» Input data:
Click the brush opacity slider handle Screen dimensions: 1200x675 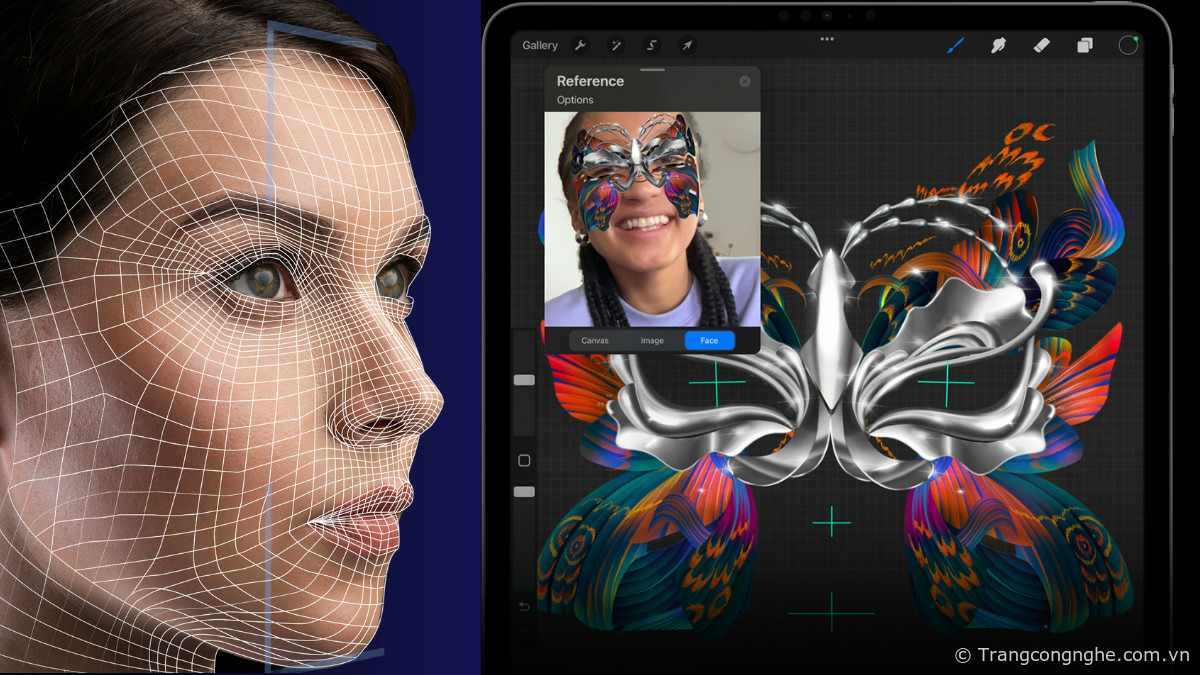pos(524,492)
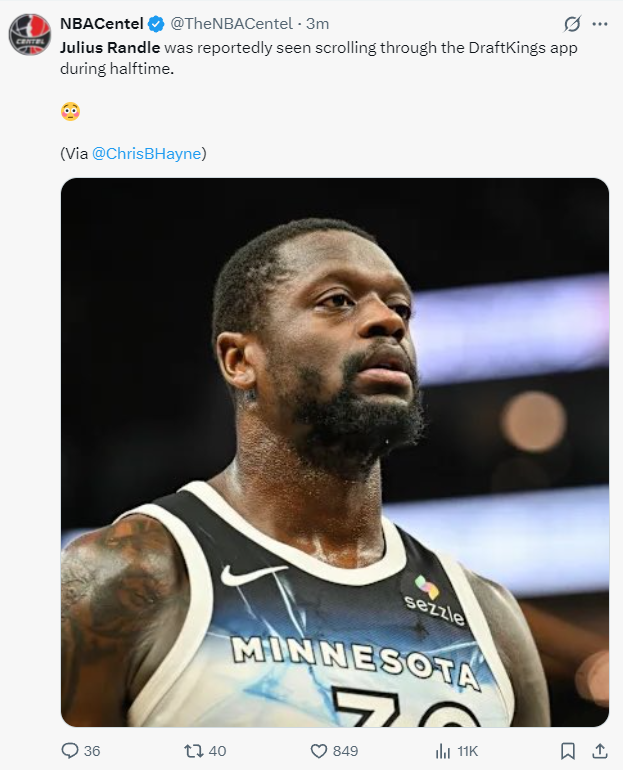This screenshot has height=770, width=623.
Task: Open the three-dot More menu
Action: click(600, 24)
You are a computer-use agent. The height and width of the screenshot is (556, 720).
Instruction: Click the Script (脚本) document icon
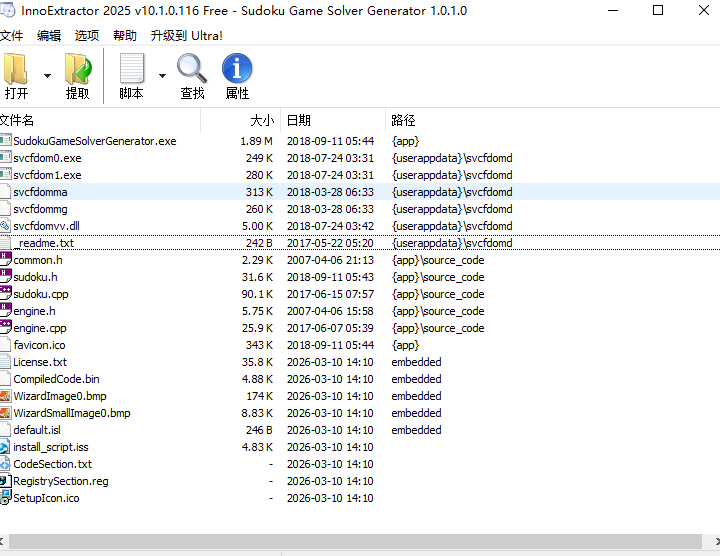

» What you will do: Copy the items from the line containing "You are a computer-use" through the end of the items, leaving out any pictures.

» Complete output:
You are a computer-use agent. The height and width of the screenshot is (556, 720).
Instruction: Click the Script (脚本) document icon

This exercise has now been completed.